Instructions to follow » Copy, from the data below, every line that has "Given" in it.

[Stored dataset items]
== Segment start ==

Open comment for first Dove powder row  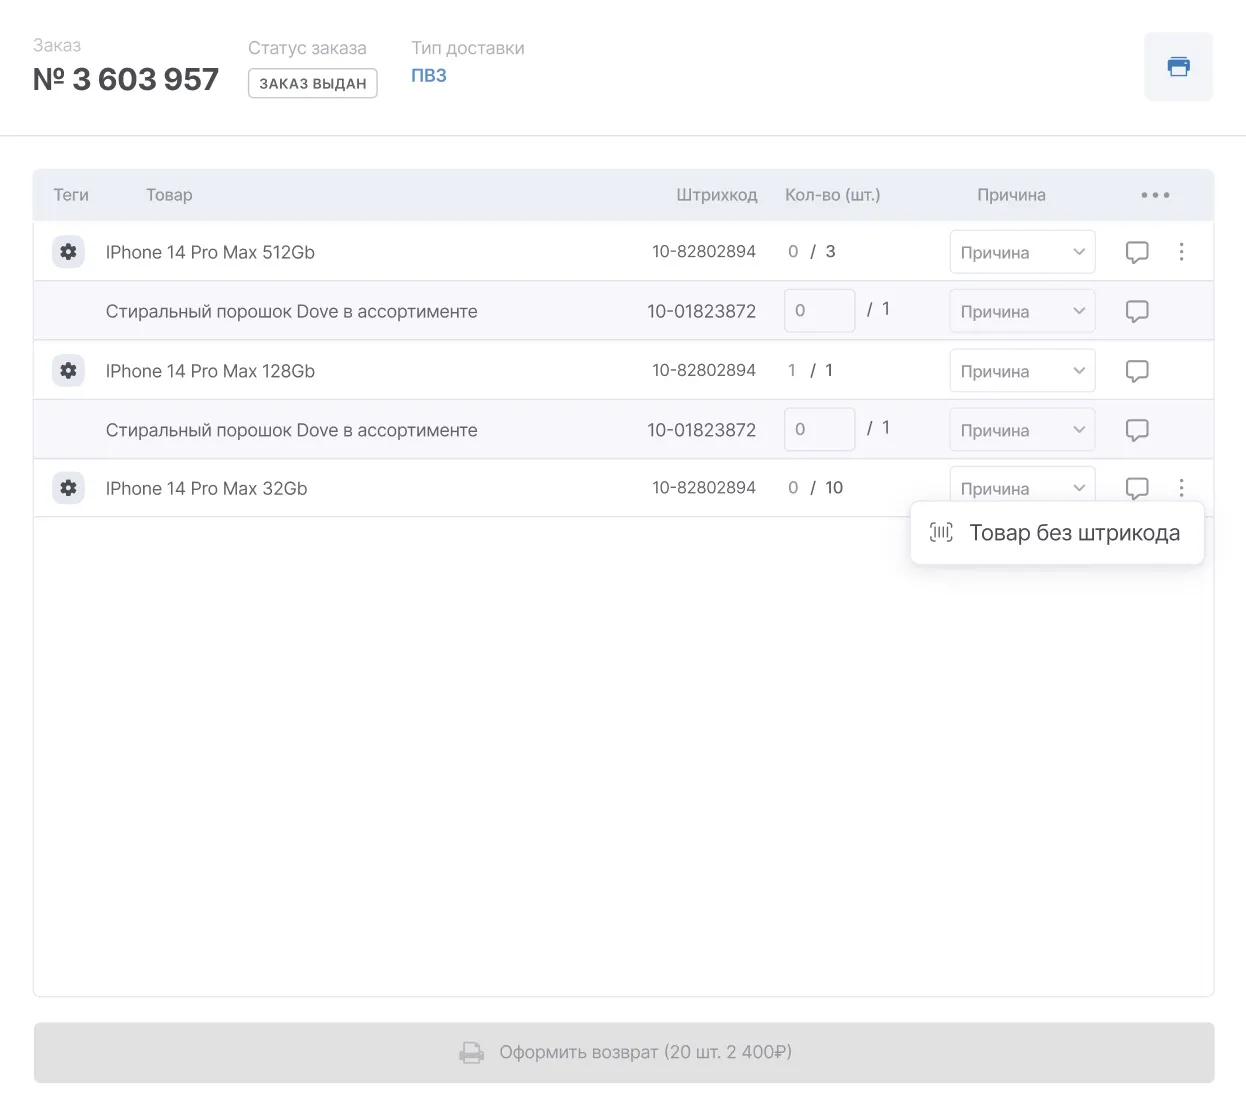1137,311
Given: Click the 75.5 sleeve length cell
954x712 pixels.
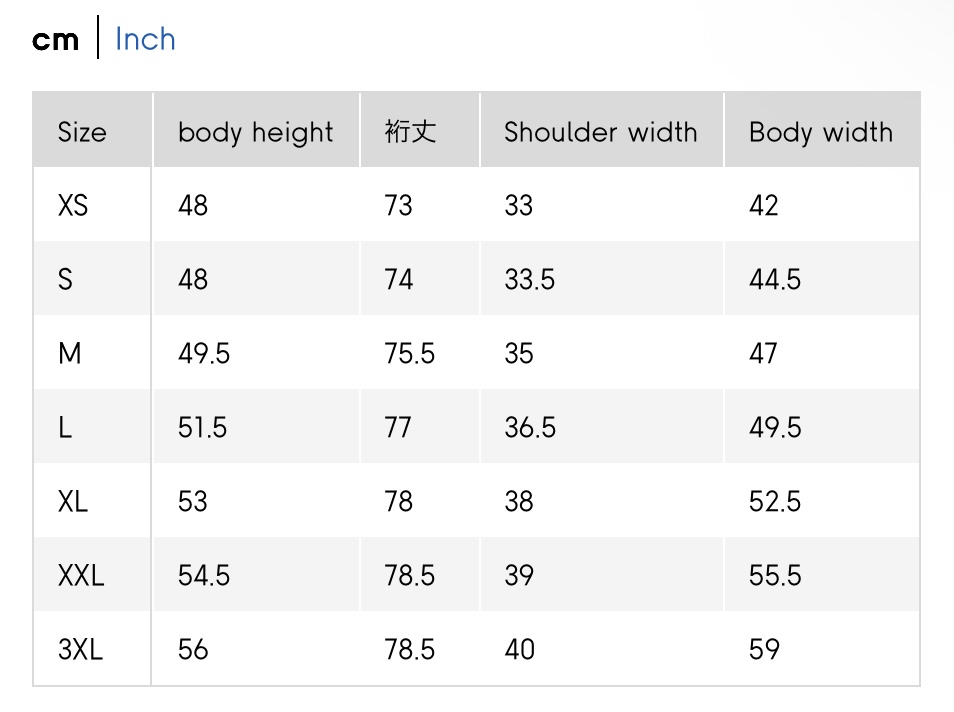Looking at the screenshot, I should click(410, 353).
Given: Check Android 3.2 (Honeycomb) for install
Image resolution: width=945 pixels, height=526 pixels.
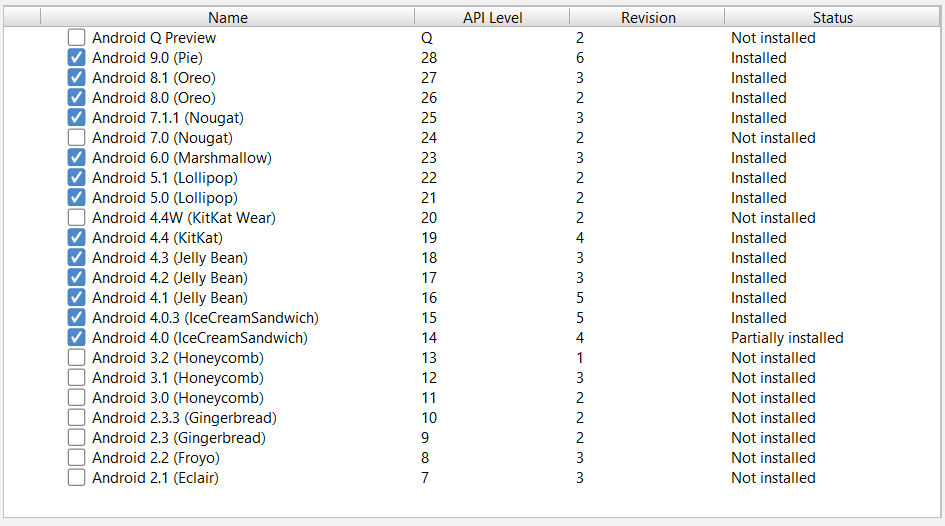Looking at the screenshot, I should tap(76, 358).
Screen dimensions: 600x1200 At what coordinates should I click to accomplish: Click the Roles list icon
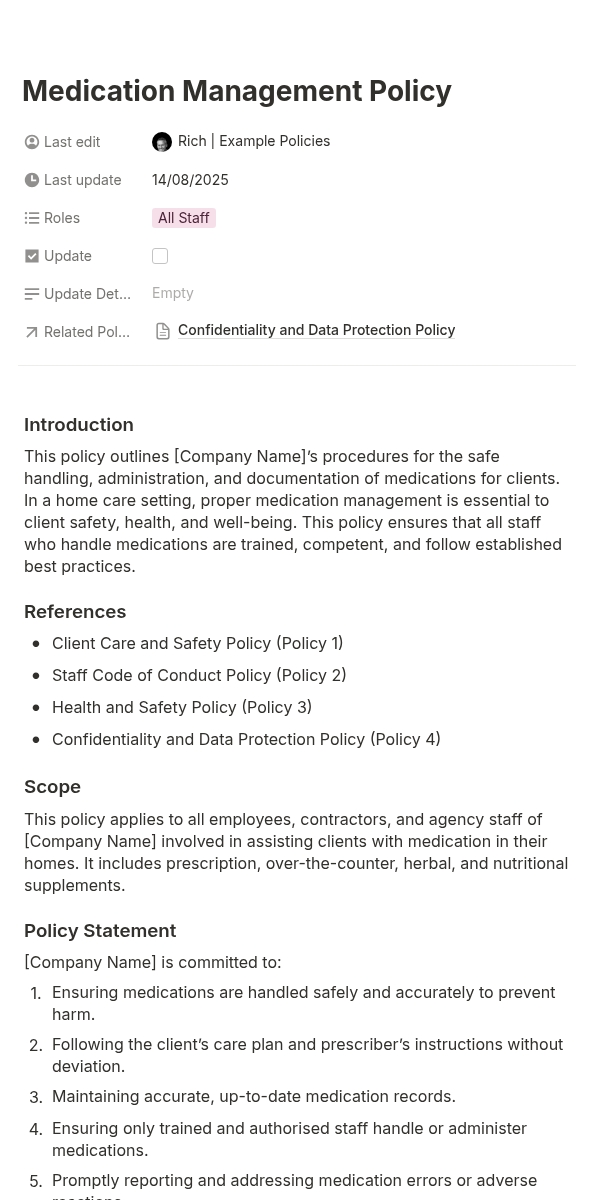tap(32, 218)
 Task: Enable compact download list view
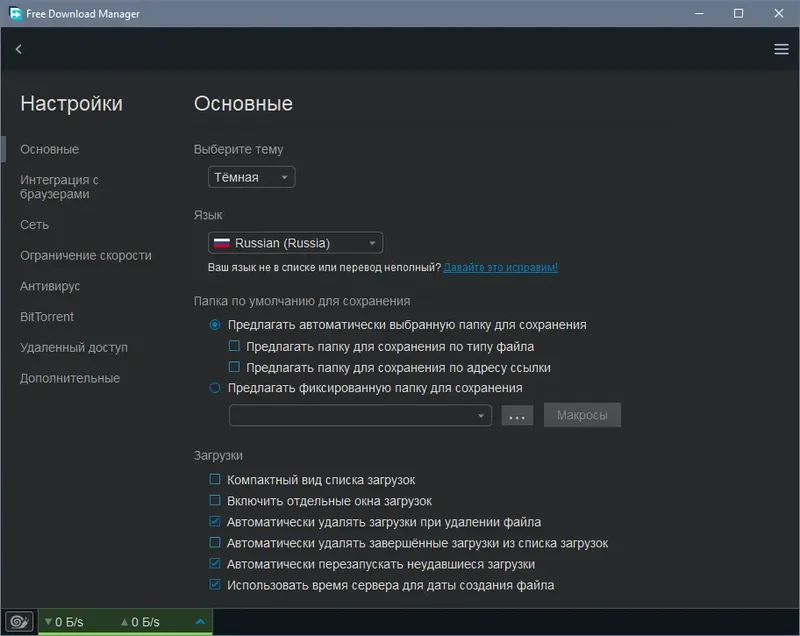pos(214,479)
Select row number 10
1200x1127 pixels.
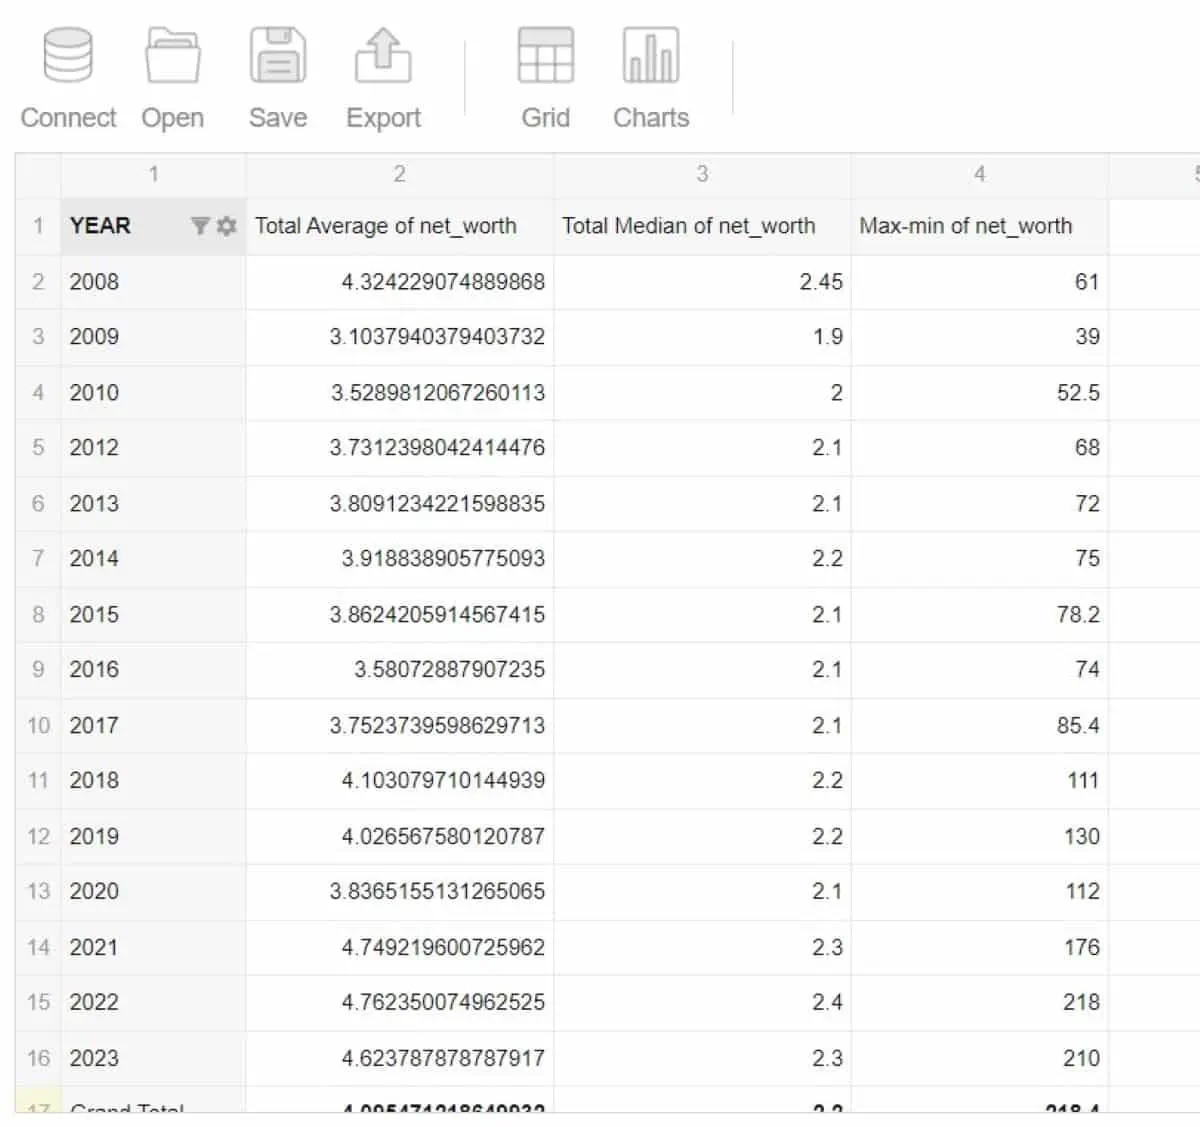coord(37,725)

== Segment end ==

Solution to this problem »
Given: Click the 75.5 sleeve length cell
Given: Check Android 3.2 (Honeycomb) for install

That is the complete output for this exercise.